I am new to this website and I have a question.
I want to show that $K_0(C(\mathbb{T}^{n})) \cong \mathbb{Z}^{2^{n-1}}$ but first I want to show that $C(\mathbb{T}^{n}) \cong C(\mathbb{T} \rightarrow C(\mathbb{T}^{n-1}))$, where $C(\mathbb{T}^{n})$ is the continuous functions on the $n$-torus.
Can anybody help me out?
The algebras $C(\mathbb{T}^{n})$ and $C(\mathbb{T}^{n} , C(\mathbb{T}^{n-1}))$ are not isomorphic, as their spectra ($\mathbb T^n$ and $\mathbb T^n\times\mathbb T^{n-1}$ respectively) are not homeomorphic.
For computing $K_0(C(\mathbb{T}^{n}))$, cutting a circle out of $\mathbb T^n$ in a nice way yields an exact sequence $$0\to C_0(\mathbb T^{n-1}\times\mathbb R)\to C(\mathbb T^n)\leftrightarrows C(\mathbb T^{n-1})\to 0$$ And thus \begin{align*} K_i(C(\mathbb T^n))&\cong K_i(C(\mathbb T^{n-1}))\oplus K_i(C_0(\mathbb T^{n-1}\times\mathbb R))\\ &\cong K_i(C(\mathbb T^{n-1}))\oplus K_{1-i}(C(\mathbb T^{n-1})). \end{align*} Now apply induction.

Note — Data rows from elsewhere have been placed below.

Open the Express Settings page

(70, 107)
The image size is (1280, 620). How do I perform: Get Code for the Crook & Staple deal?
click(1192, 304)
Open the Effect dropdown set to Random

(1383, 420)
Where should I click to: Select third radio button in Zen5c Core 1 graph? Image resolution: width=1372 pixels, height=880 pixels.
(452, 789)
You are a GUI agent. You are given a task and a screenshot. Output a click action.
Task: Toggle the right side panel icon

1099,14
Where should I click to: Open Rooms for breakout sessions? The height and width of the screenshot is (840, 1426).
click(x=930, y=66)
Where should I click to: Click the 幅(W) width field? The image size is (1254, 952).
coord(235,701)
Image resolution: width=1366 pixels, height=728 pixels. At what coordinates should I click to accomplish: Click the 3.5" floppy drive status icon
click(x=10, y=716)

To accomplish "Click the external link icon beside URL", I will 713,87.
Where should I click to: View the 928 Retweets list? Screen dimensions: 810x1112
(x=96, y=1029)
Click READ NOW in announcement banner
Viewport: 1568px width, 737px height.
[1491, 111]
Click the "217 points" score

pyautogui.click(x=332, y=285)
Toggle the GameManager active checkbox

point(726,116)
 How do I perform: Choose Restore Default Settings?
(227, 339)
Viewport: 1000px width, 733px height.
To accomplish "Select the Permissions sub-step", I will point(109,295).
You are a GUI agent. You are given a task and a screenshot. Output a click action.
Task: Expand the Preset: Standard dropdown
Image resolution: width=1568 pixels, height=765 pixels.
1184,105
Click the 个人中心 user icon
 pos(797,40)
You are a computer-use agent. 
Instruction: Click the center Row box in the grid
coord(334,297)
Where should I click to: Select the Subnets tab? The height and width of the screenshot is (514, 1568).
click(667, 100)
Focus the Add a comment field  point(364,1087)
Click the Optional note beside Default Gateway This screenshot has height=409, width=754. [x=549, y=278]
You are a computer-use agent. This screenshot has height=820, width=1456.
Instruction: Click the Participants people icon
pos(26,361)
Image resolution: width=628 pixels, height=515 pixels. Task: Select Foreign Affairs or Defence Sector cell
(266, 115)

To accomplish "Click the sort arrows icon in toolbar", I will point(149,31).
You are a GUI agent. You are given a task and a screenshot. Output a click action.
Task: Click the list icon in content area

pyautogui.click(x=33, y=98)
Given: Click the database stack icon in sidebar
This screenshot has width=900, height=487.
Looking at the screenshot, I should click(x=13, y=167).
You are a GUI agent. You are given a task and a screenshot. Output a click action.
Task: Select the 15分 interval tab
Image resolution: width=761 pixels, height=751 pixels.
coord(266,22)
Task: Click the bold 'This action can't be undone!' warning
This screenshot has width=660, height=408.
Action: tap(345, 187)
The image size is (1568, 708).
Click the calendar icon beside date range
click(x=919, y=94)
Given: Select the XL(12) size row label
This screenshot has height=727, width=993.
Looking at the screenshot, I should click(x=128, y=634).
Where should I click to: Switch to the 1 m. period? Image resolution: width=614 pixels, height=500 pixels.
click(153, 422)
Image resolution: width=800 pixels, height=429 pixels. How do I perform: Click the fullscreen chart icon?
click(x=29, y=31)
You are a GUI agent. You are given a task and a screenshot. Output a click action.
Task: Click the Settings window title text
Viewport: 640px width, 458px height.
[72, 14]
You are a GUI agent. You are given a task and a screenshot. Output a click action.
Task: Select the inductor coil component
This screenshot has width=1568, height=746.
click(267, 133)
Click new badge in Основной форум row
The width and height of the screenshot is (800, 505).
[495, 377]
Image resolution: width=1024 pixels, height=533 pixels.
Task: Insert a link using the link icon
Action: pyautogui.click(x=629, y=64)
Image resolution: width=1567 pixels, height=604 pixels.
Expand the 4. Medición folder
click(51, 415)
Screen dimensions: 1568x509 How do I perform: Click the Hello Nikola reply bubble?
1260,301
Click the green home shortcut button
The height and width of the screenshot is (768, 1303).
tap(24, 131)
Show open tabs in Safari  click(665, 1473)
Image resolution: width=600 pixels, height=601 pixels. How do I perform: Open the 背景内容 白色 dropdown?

EDIT To see that $C(\mathbb T^n)$ and $C(\mathbb T,C(\mathbb T^{n-1}))$ are isomorphic, note that if $f\in C(\mathbb T^n)$ then for each $z\in\mathbb T$, the map $f_z:\mathbb T^{n-1}\to\mathbb C$ given by $f_z(z_1,\ldots,z_{n-1})=f(z,z_1,\ldots,z_{n-2})$ is in $\mathbb C(\mathbb T^{n-1})$, and the map $z\mapsto f_z$ is continuous from $\mathbb T$ to $C(\mathbb T^{n-1})$. Now define $*$-homomorphism $\varphi:C(\mathbb T,C(\mathbb T^{n-1}))\to C(\mathbb T^n)$ by $$\varphi(f)(z_0,z_1,\ldots,z_{n-1})=f_{z_0}(z_1,\ldots,z_{n-1}).$$ This map is the (or one of the possible) desired isomorphism.